C. Stockholder Lawyering Gets The Incentives Wrong
Finally, on a more fundamental level, Pritchard and his co-authors are asking the wrong question. They frame the inquiry as an effort to determine what level of “fee awards are necessary to incentivize lawyers to represent stockholders.” They suggest that any award in excess of that figure is “simply … giving away stockholders’ money without the stockholders receiving any commensurate benefit.”
This is flatly incorrect. As Prestipino and Klausner correctly observe, stockholders would want a fee-award regime that will maximize their expected recovery. This requires an analysis of the incentives created throughout the case to avoid incentivizing lawyers to settle cases for less than their expected value. But an approach that sets fees at the minimum level necessary to incentivize filing the case will also incentivize lawyers to settle cases for less than their full value, thereby harming stockholders and benefiting the controllers who have exploited them.
Let’s return to the hypothetical above.
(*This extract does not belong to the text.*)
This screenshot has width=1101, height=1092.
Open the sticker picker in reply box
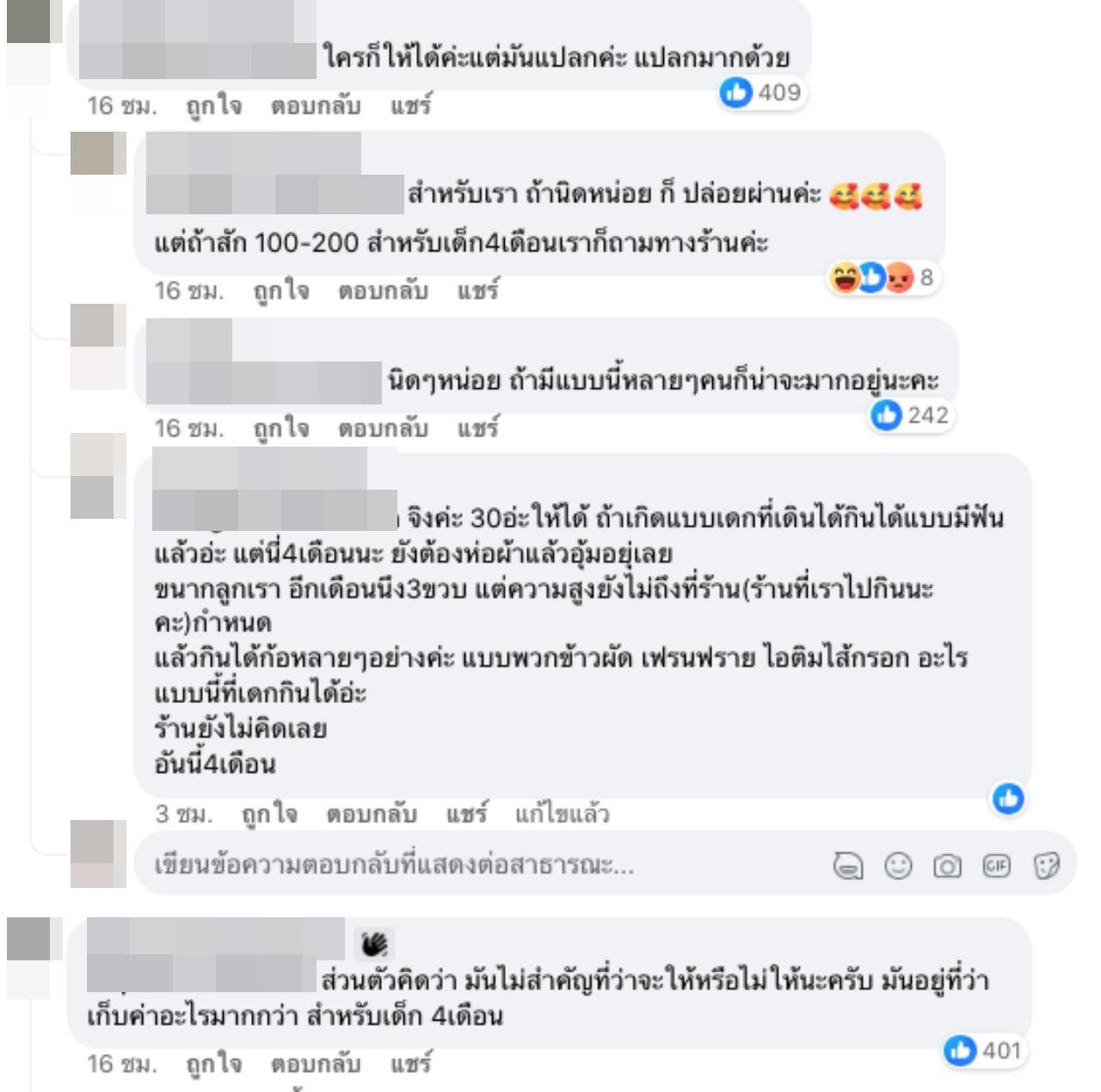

Law Firm is working on contingency and has incurred $10 million in lodestar and $2 million in expenses. The case has been tried and post-trial briefing has been completed. The Court has just heard post-trial oral argument and promised to issue its post-trial ruling in 90 days. Law Firm believes that it has a 54% chance of prevailing at trial (and through appeal). If Law Firm wins, the damages will be $1 billion. Law Firm believes there is a 46% chance of an outright loss. The expected value of the case is thus $540 million.
As the parties leave the post-trial oral argument, defense counsel pulls aside Law Firm’s lead partner and offers to settle the case for $200 million.
What happens next?
The stockholder class would, obviously, want Law Firm to reject that lowball offer. And under a regime where Law Firm believes it will be paid a percentage of the recovery (say, 25%, plus expenses) with no lodestar cap, Law Firm is incentivized to do just that. Under that regime, settling has an expected value to Law Firm of $50 million. The expected value for Law Firm of pressing forward to the end is $134.1 million. The decision is, appropriately, a no-brainer.
But what happens in the world that Pritchard and his co-authors advocate for? They write that “the Delaware legislature might set a multiplier cap that exceeds 2.5, perhaps matching Texas’s multiplier cap of 4 or even going a bit higher to 5. We are hard pressed to see any justification, however, for double-digit multipliers.”
So, let’s imagine that the fee cap is set at 5X lodestar. Let’s imagine further that the Delaware General Assembly is more thoughtful than Pritchard and his co-authors and does not treat the return of expenses to be a “fee” subject to the cap.
In this world, the incentives all point in the wrong direction. Law Firm has $10 million in lodestar, so it has the same expected value from a $200 million settlement: $50 million. But now Law Firm’s expected value from pressing forward to the end (and thereby maximizing value for the Class) is substantially less. In the scenario where Law Firm succeeds, its fee will still be capped at $50 million because it has only $10 million in lodestar. But there’s only a 54% chance of getting any fee in that scenario, so that is an expected value of just $27 million. There is a 46% chance of a loss, where Law Firm loses the $2 million it paid in expenses (an expected value of -$0.9 million) and earns $0 in fees. So the total expected value to Law Firm of going forward is only $26.1 million versus an expected value of $50 million for settling. Law Firm will be heavily incentivized to settle and, if it does so, it will cost the class hundreds of millions of dollars of expected value.
This is a transparently awful incentive structure that, if adopted, would encourage lowball settlements undercompensating stockholders in the largest and most valuable cases.
For many of those advocating for a multiplier cap, this is a feature, not a bug. They should be honest about that goal rather than pretending that this is about protecting stockholder interests.